▶ **Exercise goal**: Pictures must not appear in your answer. Write out exactly the lines from the one with "Task: Click green position marker for rank 1" through the last line of the entries below.

▶ **Input**:
▬▬▬
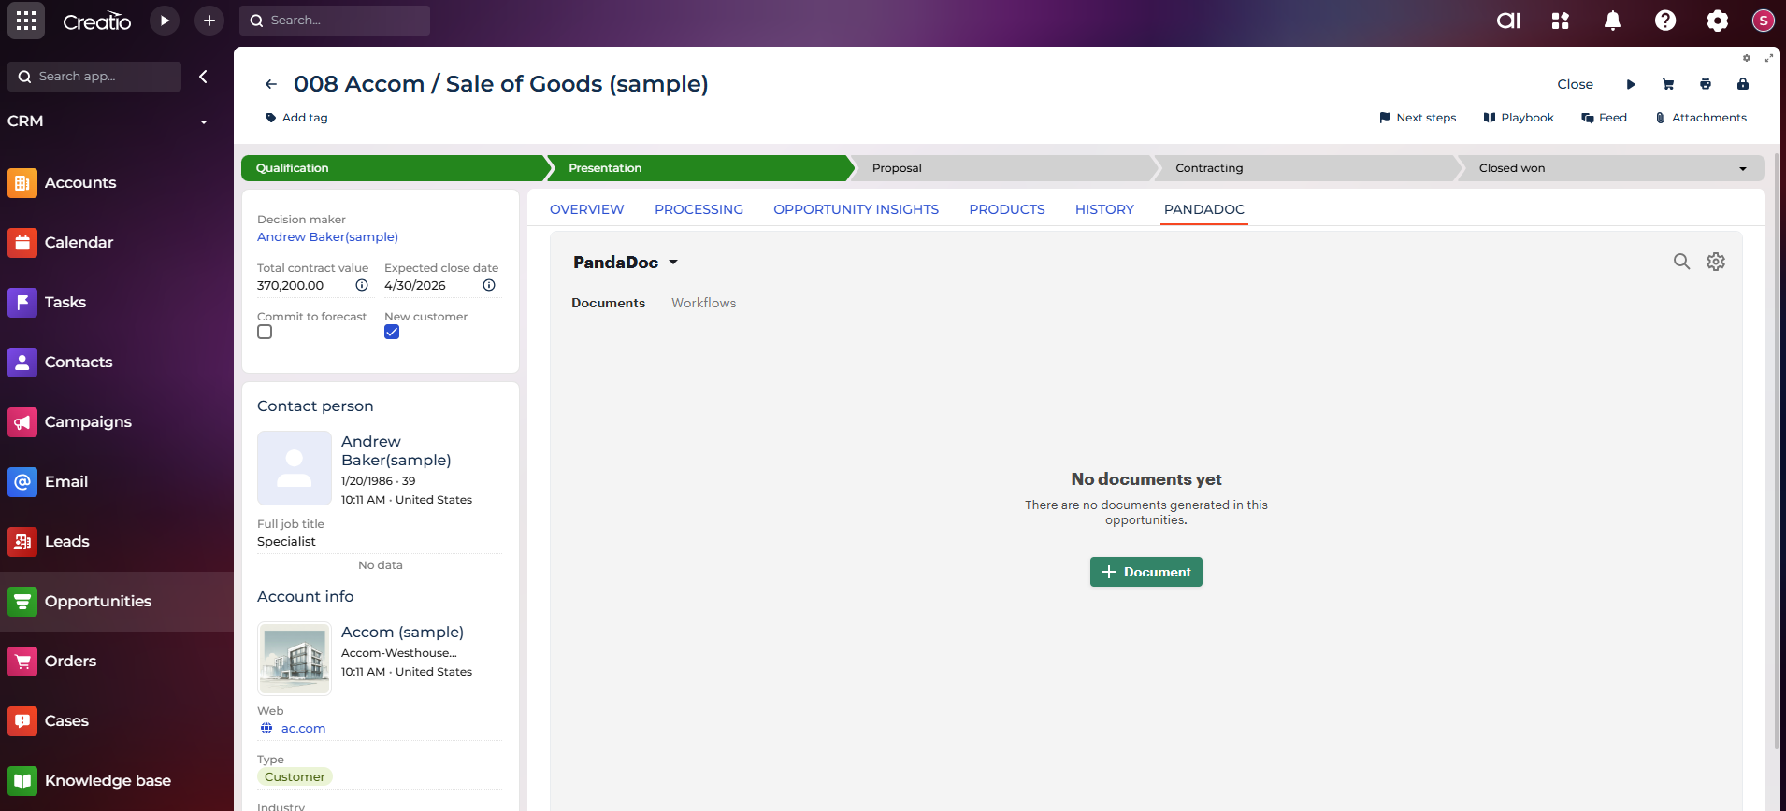Collapse the left sidebar panel
This screenshot has width=1786, height=811.
203,77
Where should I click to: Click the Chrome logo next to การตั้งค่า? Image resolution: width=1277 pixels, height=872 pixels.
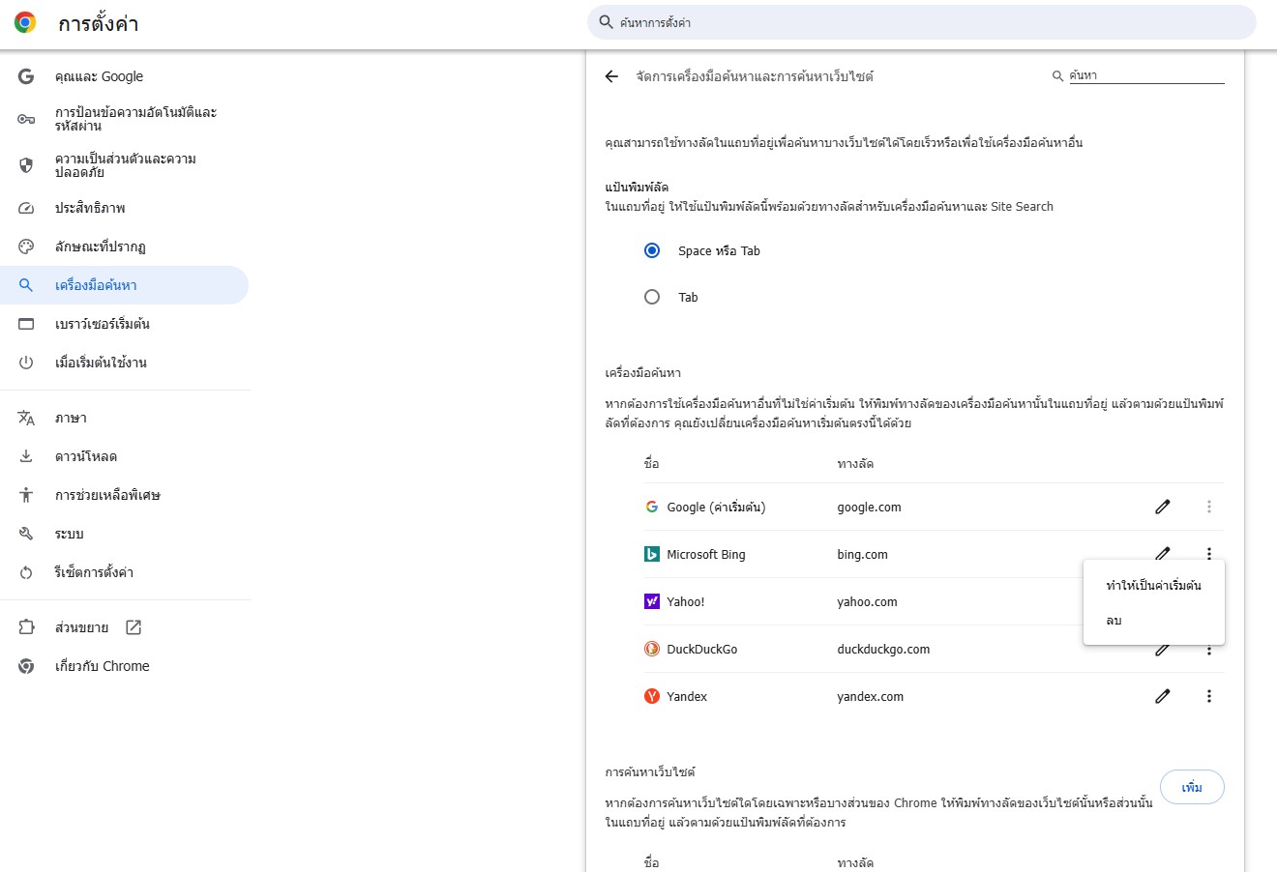[25, 23]
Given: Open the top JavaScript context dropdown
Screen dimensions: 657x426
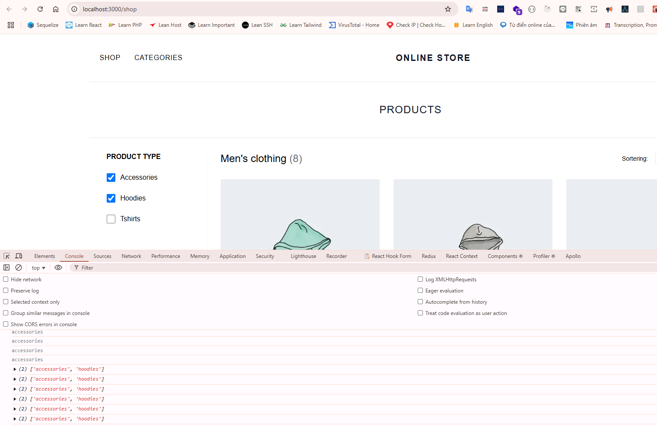Looking at the screenshot, I should pyautogui.click(x=38, y=268).

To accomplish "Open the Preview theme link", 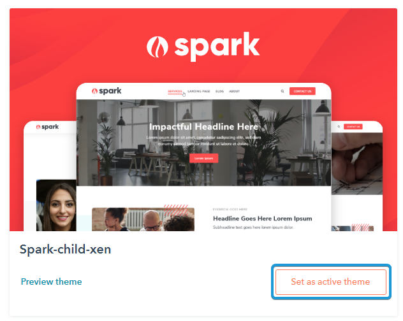I will tap(52, 282).

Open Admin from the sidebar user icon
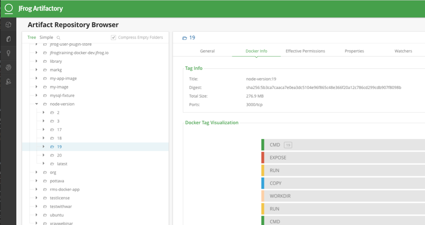point(8,82)
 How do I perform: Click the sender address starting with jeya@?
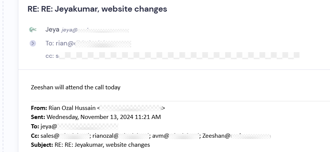(95, 30)
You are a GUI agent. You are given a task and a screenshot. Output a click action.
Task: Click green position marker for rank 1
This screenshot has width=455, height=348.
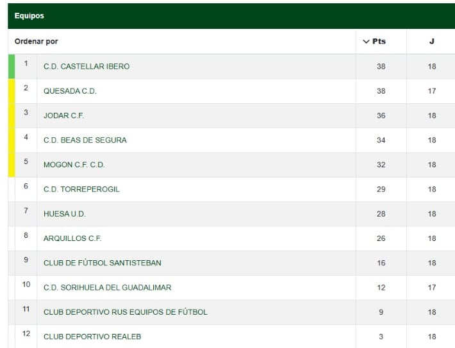tap(11, 67)
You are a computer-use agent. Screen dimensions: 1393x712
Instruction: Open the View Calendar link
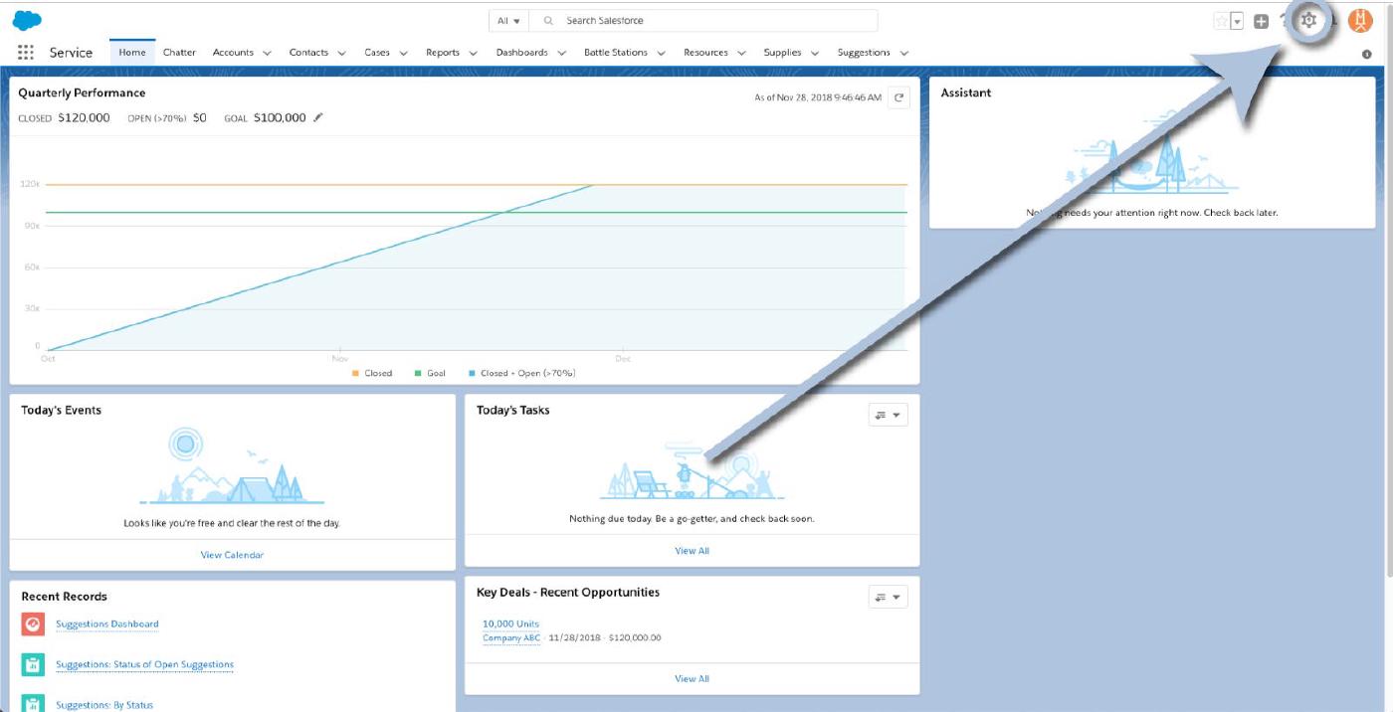[232, 555]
▬▬▬
▶ **Your response**:
Task: Click green position marker for rank 1
This screenshot has width=455, height=348.
tap(11, 67)
You are a computer-use agent. Screen dimensions: 1393x712
Instruction: Open the View Calendar link
[232, 555]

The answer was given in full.